▶ _Set task_
Reproduce every line of the listing below without changing anything.

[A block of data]
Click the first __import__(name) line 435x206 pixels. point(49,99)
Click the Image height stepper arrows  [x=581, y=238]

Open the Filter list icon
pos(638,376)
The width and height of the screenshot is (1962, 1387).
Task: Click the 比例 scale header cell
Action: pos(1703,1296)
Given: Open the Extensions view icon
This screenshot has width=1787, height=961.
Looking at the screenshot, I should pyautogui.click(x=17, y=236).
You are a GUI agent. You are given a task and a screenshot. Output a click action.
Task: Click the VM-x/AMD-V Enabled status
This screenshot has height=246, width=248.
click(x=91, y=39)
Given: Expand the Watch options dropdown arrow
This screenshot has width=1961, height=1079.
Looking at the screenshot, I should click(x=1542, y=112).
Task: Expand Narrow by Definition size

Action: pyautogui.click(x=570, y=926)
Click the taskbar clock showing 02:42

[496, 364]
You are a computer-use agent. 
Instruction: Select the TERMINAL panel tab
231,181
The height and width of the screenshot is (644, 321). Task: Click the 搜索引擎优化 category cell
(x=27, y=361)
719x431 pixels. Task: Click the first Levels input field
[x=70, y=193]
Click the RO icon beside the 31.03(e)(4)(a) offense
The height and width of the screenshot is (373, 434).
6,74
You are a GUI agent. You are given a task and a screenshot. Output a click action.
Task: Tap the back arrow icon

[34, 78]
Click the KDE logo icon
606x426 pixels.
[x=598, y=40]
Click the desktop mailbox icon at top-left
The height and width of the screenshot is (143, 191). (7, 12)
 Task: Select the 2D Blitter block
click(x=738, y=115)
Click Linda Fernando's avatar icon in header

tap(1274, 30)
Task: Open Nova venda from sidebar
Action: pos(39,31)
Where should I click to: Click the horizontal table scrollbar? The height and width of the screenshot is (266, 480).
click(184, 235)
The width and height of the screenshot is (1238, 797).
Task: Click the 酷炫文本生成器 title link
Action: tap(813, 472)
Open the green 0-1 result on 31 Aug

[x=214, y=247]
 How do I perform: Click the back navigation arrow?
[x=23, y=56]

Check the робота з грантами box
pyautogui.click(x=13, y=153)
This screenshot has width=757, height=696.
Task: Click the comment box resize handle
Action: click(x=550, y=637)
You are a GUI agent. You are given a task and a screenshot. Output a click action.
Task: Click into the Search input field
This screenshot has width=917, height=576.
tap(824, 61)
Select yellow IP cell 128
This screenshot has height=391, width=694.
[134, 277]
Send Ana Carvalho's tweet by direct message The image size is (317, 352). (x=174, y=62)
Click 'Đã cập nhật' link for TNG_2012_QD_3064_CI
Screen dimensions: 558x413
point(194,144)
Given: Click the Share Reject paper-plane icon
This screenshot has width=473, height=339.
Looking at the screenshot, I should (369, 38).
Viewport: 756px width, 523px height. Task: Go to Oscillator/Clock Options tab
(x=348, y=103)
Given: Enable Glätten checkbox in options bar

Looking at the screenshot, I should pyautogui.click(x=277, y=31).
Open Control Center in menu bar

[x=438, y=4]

▶ _Answer_
Click the first __import__(name) line 435x206 pixels. point(49,99)
Click the Image height stepper arrows  [x=581, y=238]

Open the Filter list icon
pos(638,376)
The width and height of the screenshot is (1962, 1387).
Task: Click the 比例 scale header cell
Action: pos(1703,1296)
Given: Open the Extensions view icon
This screenshot has width=1787, height=961.
Looking at the screenshot, I should pyautogui.click(x=17, y=236).
You are a GUI agent. You are given a task and a screenshot. Output a click action.
Task: Click the VM-x/AMD-V Enabled status
This screenshot has height=246, width=248.
click(x=91, y=39)
Given: Expand the Watch options dropdown arrow
This screenshot has width=1961, height=1079.
Looking at the screenshot, I should click(x=1542, y=112).
Task: Expand Narrow by Definition size

Action: pyautogui.click(x=570, y=926)
Click the taskbar clock showing 02:42

[496, 364]
You are a computer-use agent. 
Instruction: Select the TERMINAL panel tab
231,181
The height and width of the screenshot is (644, 321). Task: Click the 搜索引擎优化 category cell
(x=27, y=361)
719x431 pixels. Task: Click the first Levels input field
[x=70, y=193]
Click the RO icon beside the 31.03(e)(4)(a) offense
The height and width of the screenshot is (373, 434).
6,74
You are a GUI agent. You are given a task and a screenshot. Output a click action.
Task: Tap the back arrow icon

[34, 78]
Click the KDE logo icon
606x426 pixels.
[x=598, y=40]
Click the desktop mailbox icon at top-left
The height and width of the screenshot is (143, 191). (7, 12)
 Task: Select the 2D Blitter block
click(x=738, y=115)
Click Linda Fernando's avatar icon in header

tap(1274, 30)
Task: Open Nova venda from sidebar
Action: pos(39,31)
Where should I click to: Click the horizontal table scrollbar? The height and width of the screenshot is (266, 480).
click(184, 235)
The width and height of the screenshot is (1238, 797).
Task: Click the 酷炫文本生成器 title link
Action: tap(813, 472)
Open the green 0-1 result on 31 Aug

[x=214, y=247]
 How do I perform: Click the back navigation arrow?
[x=23, y=56]

Check the робота з грантами box
pyautogui.click(x=13, y=153)
This screenshot has width=757, height=696.
Task: Click the comment box resize handle
Action: click(x=550, y=637)
You are a GUI agent. You are given a task and a screenshot. Output a click action.
Task: Click into the Search input field
This screenshot has width=917, height=576.
tap(824, 61)
Select yellow IP cell 128
This screenshot has height=391, width=694.
[134, 277]
Send Ana Carvalho's tweet by direct message The image size is (317, 352). (x=174, y=62)
Click 'Đã cập nhật' link for TNG_2012_QD_3064_CI
Screen dimensions: 558x413
point(194,144)
Given: Click the Share Reject paper-plane icon
This screenshot has width=473, height=339.
Looking at the screenshot, I should (369, 38).
Viewport: 756px width, 523px height. Task: Go to Oscillator/Clock Options tab
(x=348, y=103)
Given: Enable Glätten checkbox in options bar

Looking at the screenshot, I should pyautogui.click(x=277, y=31).
Open Control Center in menu bar

[x=438, y=4]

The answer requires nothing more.